Once Tory James pushed Ravens wide receiver Marcus Robinson out of bounds for a pass interference infraction, Lewis followed Orlando Brown's block for a touchdown.

"Once things were working for me and they weren't really able to stop it, I just kept going and all they could do was pretty much wear down," said Lewis, who gained 96 yards in the second half and is on a 1,996-yard pace. The Ravens used straightforward blocking schemes, sealing the Bengals' smaller front seven off with Ricard and center Mike Flynn left free to kick out linebackers and defensive backs. "We knew they would do a lot of blitzes and stunts because that's the defense Marvin ran when he was here," Flynn said. "We knew if we could break the line of scrimmage, Jamal could be off to the races."

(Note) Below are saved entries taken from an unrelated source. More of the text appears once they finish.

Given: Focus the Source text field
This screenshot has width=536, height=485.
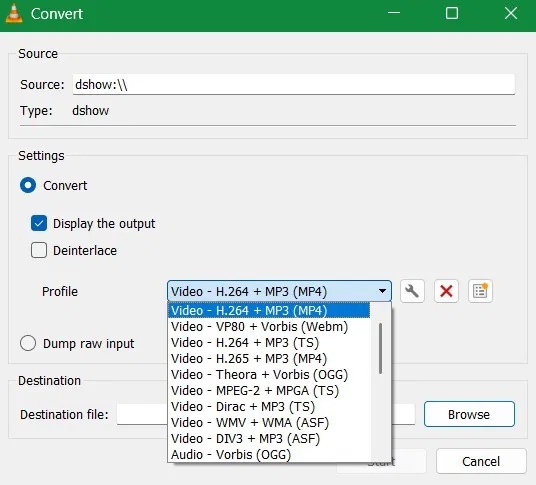Looking at the screenshot, I should click(x=294, y=84).
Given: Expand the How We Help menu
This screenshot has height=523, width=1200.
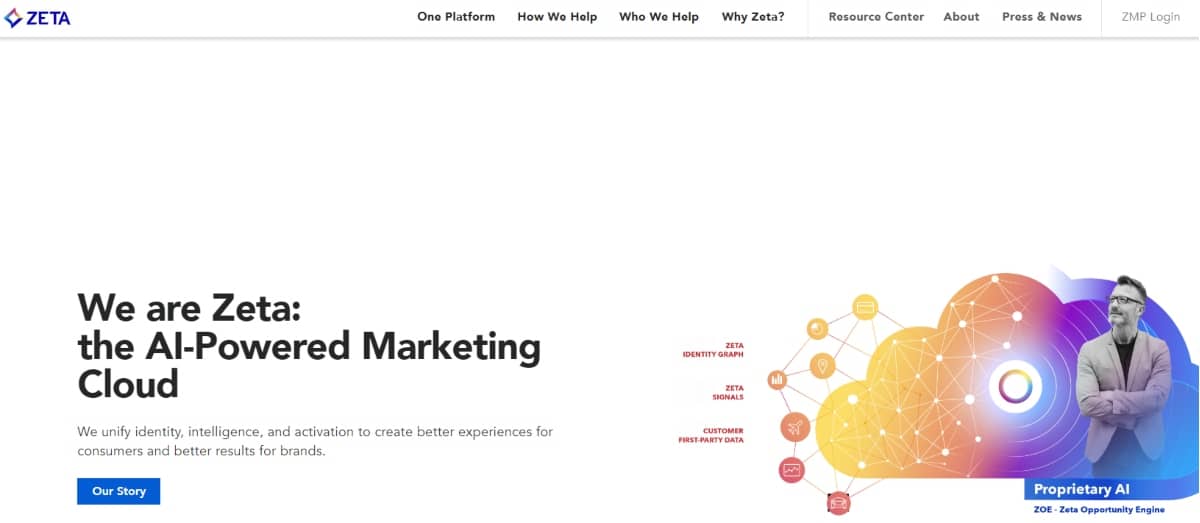Looking at the screenshot, I should (x=557, y=17).
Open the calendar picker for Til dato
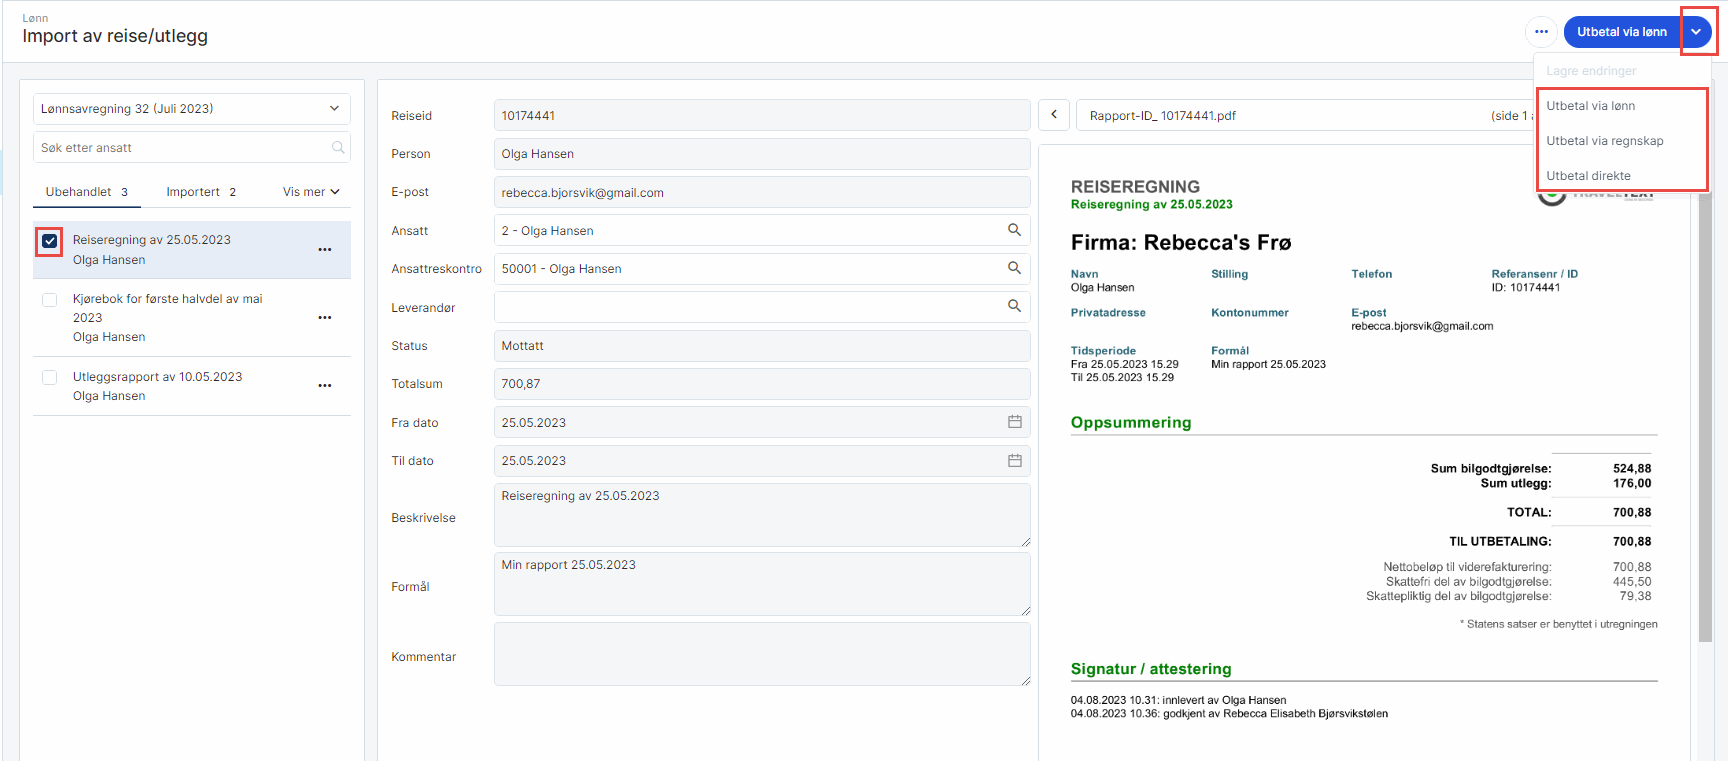 pyautogui.click(x=1014, y=460)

Quarterback Anthony Wright executed an 8-yard fade route for Baltimore's second touchdown, exploiting Robinson's superior size in the second quarter.

"When the defensive back is on an island, it's kind of like you're playing golf and you've got to make this putt and nobody out there can help you," Wright said. "It makes him think twice." Later, Wright hit Travis Taylor for 64 yards downfield to set up Matt Stover's 22-yard field goal, his 19th in a row.

Wright, who was off his game with a 46.9 quarterback rating, threw an interception to set up the Bengals' lone touchdown. Kitna tossed a 4-yard scoring pass to Warrick, who caught 11 passes for 90 yards.

The Ravens broke the game open in the second half when rookie linebacker Terrell Suggs sacked Kitna, stripped him and set up Lewis' second touchdown run for a 24-13 lead.

Baltimore overcame another Wright interception in the fourth quarter when safety Will Demps rambled 54 yards on a Kitna interception. That got Lewis in position for a lumbering 13-yard touchdown run between right guard Bennie Anderson and offensive tackle Orlando Brown's blocks.

Kitna had 19 touchdown passes and four interceptions in his previous nine games. "They kind of smelled blood," Kitna said. "It was a tough day all-around."

It was the 50th win of Ravens coach Brian Billick's career.

Many national pundits had picked the Bengals to win this game and eventually claim the AFC North title. Now, Baltimore merely has to win its remaining games against Oakland, Cleveland and Pittsburgh to return to the playoffs.

"It's good to be the underdog," cornerback Gary Baxter said. "That shows that a lot of people don't know football. If you count the Ravens out, we just feed off that."

Aaron Wilson writes for the Carroll County Times.